And I would say, on that point, with the North Park asset and our Mid-Continent position, we're pretty full in terms of what the team has to execute and deliver on right now..
Great. Thanks, everybody..
Your next question comes from the line of Charles Meade from Johnson Rice. Your line is open..
Morning, James, and to the rest of your team there..
Thanks, Charles..
I recognize that there's things that you guys can't talk about prospectively. But I'm wondering if you can – when I look at your balance sheet and this acquisition looks really intriguing and definitely adds a new leg for you guys.
Can you comment on what your appetite would be for another similar-sized acquisition? Presumably, you've looked at a number of them beyond just this one..
Sure, Charles. I'll never say never. But I was concluding up the comments with Adam just a second ago. I think between our 700,000 acres in the Mid-Continent, between this position and the North Park Basin, our appraisal/new venture team has a couple other concepts and tests they're working on.
But we don't need another acquisition this size right now or anytime soon. We've got plenty to keep us and our teams busy for the near future..
Okay. If you addressed that, I must have missed it.
And then, on these new assets, can you give us a vision for what success would look like in this new North Park asset at the end of 2016; the number of wells you drilled, production you think you'd get to, number of rigs, that kind of thing?.
Charles, I think we'll come out with full guidance on our Mid-Con assets and North Park Basin in the first quarter when we roll out 2016 guidance. We do plan to start with one rig, add a second rig in mid 2016. So I can say we'll drill – we'll spud approximately 25 wells in calendar year 2016.
But in terms of any rates or exit rates, don't have that yet. We do anticipate that in terms of our D&C CapEx for the year, we'll spend about 30% of that on the North Park Basin next year..
Good. That's helpful color, James. It's really interesting and interesting to watch. So thanks a lot..
Thank you, Charles..
Your next question comes from the line of Tarek Hamid from JPMorgan. Your line is open..
Good morning, guys..
Good morning..
On the North Park asset, do you have enough gathering and takeaway capacity there for your drilling plans in 2016? And if not, could you sort of give us a sense of how much capital is going have to go into midstream?.
Sure. On the crude side, we are trucking the crude to nearby refineries and other endpoints. We anticipate continuing that for the near term. We do have a second phase which would call for pipeline takeaway capacity, that's a little ways off, but we do have a plan there.

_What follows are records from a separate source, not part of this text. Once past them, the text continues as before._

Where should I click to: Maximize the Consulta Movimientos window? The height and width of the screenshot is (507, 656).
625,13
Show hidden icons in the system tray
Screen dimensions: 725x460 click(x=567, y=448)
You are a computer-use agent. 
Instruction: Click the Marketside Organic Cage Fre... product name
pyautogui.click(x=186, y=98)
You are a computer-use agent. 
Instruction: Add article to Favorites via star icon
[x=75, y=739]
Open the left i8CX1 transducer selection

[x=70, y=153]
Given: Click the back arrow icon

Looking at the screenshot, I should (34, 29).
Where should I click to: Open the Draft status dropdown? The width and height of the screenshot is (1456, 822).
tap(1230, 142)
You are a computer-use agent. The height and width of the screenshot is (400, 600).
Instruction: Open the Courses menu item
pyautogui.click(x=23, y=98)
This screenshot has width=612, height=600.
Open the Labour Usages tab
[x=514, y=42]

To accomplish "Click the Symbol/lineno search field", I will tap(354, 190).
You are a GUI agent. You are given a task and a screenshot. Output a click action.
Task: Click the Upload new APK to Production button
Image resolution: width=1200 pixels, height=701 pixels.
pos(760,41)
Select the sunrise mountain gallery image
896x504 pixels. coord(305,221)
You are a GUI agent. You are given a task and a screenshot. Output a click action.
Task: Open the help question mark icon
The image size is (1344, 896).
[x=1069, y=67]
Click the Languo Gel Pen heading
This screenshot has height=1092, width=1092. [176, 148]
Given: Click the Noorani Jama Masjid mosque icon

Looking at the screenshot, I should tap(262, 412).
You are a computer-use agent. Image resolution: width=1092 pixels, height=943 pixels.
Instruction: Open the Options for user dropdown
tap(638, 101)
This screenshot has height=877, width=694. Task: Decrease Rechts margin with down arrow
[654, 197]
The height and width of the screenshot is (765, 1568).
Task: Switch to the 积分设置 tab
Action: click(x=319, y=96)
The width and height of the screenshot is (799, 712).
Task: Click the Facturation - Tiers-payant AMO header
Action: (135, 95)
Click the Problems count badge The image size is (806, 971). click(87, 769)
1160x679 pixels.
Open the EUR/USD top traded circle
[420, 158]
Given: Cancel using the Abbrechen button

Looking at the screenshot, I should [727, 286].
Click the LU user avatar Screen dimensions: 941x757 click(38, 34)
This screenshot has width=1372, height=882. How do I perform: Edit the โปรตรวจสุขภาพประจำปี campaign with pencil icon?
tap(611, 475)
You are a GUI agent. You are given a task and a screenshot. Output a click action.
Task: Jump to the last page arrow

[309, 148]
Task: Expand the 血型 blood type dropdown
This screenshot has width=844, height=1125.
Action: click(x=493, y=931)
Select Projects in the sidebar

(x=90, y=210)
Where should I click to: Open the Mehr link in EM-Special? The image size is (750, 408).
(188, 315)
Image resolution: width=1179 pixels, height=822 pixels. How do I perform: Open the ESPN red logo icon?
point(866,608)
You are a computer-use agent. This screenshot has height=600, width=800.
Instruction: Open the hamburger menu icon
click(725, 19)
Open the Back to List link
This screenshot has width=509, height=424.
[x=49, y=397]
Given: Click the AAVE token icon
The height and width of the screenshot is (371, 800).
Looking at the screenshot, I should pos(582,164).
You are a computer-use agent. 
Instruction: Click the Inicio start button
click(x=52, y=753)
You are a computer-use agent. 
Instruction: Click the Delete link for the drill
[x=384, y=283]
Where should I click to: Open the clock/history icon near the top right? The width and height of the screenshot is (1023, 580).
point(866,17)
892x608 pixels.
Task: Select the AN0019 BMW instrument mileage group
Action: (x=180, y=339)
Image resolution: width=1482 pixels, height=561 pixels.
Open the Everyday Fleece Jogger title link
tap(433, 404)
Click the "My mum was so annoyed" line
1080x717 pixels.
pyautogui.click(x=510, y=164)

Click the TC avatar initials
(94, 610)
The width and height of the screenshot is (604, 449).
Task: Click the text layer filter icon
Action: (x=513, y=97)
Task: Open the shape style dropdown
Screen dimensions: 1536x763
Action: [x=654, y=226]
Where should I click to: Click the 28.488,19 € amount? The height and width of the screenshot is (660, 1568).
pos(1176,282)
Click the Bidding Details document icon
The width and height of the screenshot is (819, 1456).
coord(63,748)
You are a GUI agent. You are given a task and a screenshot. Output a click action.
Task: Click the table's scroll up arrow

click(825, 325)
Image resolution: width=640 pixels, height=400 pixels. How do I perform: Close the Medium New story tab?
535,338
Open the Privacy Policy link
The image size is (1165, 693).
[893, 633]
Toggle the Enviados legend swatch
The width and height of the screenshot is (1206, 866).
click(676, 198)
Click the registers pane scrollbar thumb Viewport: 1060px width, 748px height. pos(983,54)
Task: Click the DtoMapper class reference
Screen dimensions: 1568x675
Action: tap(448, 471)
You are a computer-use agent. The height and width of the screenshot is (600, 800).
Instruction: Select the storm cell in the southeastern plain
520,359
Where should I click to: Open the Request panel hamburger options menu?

We'll also be talking to other midstream providers and exploring some other solutions. But, again, the crude's trucked right now. For gas, we have again kind of a two-phase implementation. The first phase is just to gather gas at a central facility to capture the NGLs. The second phase, later on, would be a pipeline out into the DJ Basin.
There are also some other alternatives to getting some gas to some of the local small towns there to sell. But I would note that gas is a very small component, about 10% of the reserves here. So 82% oil, 90% liquids, and with a small 10% gas..
Thanks.
Any sense of what the capital associated with that's going to be next year or is it just a small enough number, we shouldn't worry about it?.
It's a small enough number next year. And when we come out with full guidance, we'll roll out kind of a full multiyear pipeline or infrastructure CapEx to the extent that's needed. But again, given our pace of development, we have a lot of time to get into the real capital or the meat of the infrastructure..
Okay. And then following on a little bit on Adam's earlier question, as you think about sort of capital allocation between balancing the Miss Lime between the Niobrara.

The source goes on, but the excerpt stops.